Muss Deine Pumpe Höhe überwinden ? oder das wasser praktisch nur umwälzen ?
Es gibt sehr Rohrpumpen mit recht geringem Verbrauch, die schaffen auch viele Liter aber eben keine oder kaum Höhe. 

Gruß aus Bielefeld 

(@karsten.) ... Wolf der findet das es durchaus Verkäufer gibt, denen man vertrauen kann.


----------



## Armin (27. März 2008)

*AW: Pumpe + enormer Stromverbrauch ?*

Ahoi,

mit dem Oase Biotec 10.1 und der Bitron ist die Aquamax Eco wohl die richtige Wahl. Mit Schwerkraftpumpen, von denen hier die meisten reden, kannst du dieses System wohl nicht fahren.
Möglich wäre auch noch Seerose-Pumpen oder Red Devil.

Gruß Armin


----------



## lawima (27. März 2008)

*AW: Pumpe + enormer Stromverbrauch ?*



			
				Kerstin H. schrieb:
			
		

> Ich liebäugle mit einer Aquamax Eco 8000
> (wir haben einen Biotec 10.1 mit Biotron 25 von Oase)

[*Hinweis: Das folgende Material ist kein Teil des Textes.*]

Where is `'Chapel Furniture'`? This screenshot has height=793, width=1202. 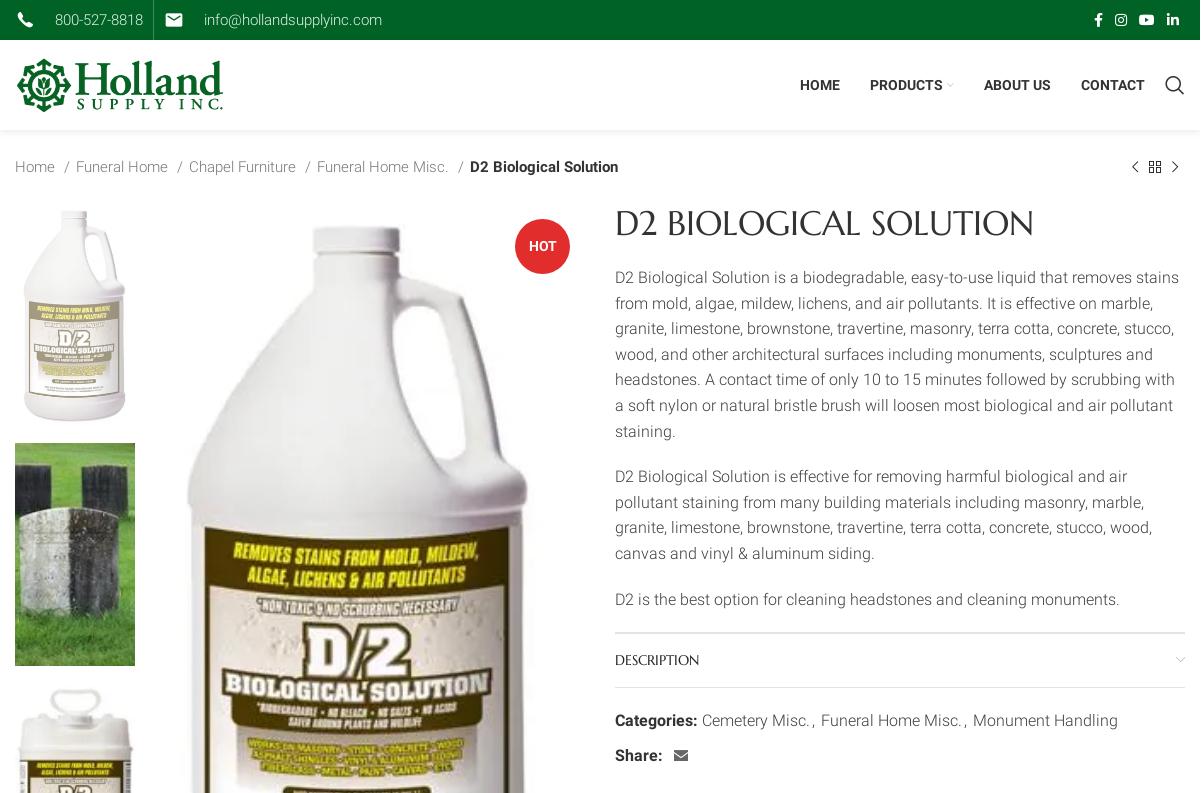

Die Aquamax ist sicher keine schlechte Wahl; wir haben sie seit einem Jahr in Betrieb. Die 8000-er benötigt 80 Watt/h, die 12000-er 130 Watt/h.
Aber Vorsicht: es gibt noch Ladenhüter, die als "eco" verkauft werden und eine höhere Stromaufnahme haben. Die wollte man uns ursprünglich auch "unterjubeln" -habe ich aber gemerkt und dann wieder zurück gehen lassen!
Näheres hierzu unter https://www.hobby-gartenteich.de/xf/posts/14

Gruß
Willi


----------



## Redlisch (27. März 2008)

*AW: Pumpe + enormer Stromverbrauch ?*

hiho,
mich würde mal Interessieren was man dir für eine Pumpe angedreht hat ...
Die einzige die ich bei Messner gefunden habe wäre die MultiSystem M 20000 mit 400 W
...
Musst du einen großen Höhenunterschied überwinden ?
Ich habe eine Messner eco-X 10000 (10800l/h), die würde auch max. 5,2m schaffen und verbraucht nur 120 W.

Axel


----------



## Kerstin H. (28. März 2008)

*AW: Pumpe + enormer Stromverbrauch ?*

Hallo,

nein, diese Pumpe muß keinen großen Höhenunterschied bewältigen und wir hätten so eine leistungsstarke gar nicht gebraucht  
Wir hatten damals noch gar keine Ahnung und haben uns beraten lassen, wie man sieht, war der Verkäufer gut, jedenfalls was seinen Geldbeutel anbelangte.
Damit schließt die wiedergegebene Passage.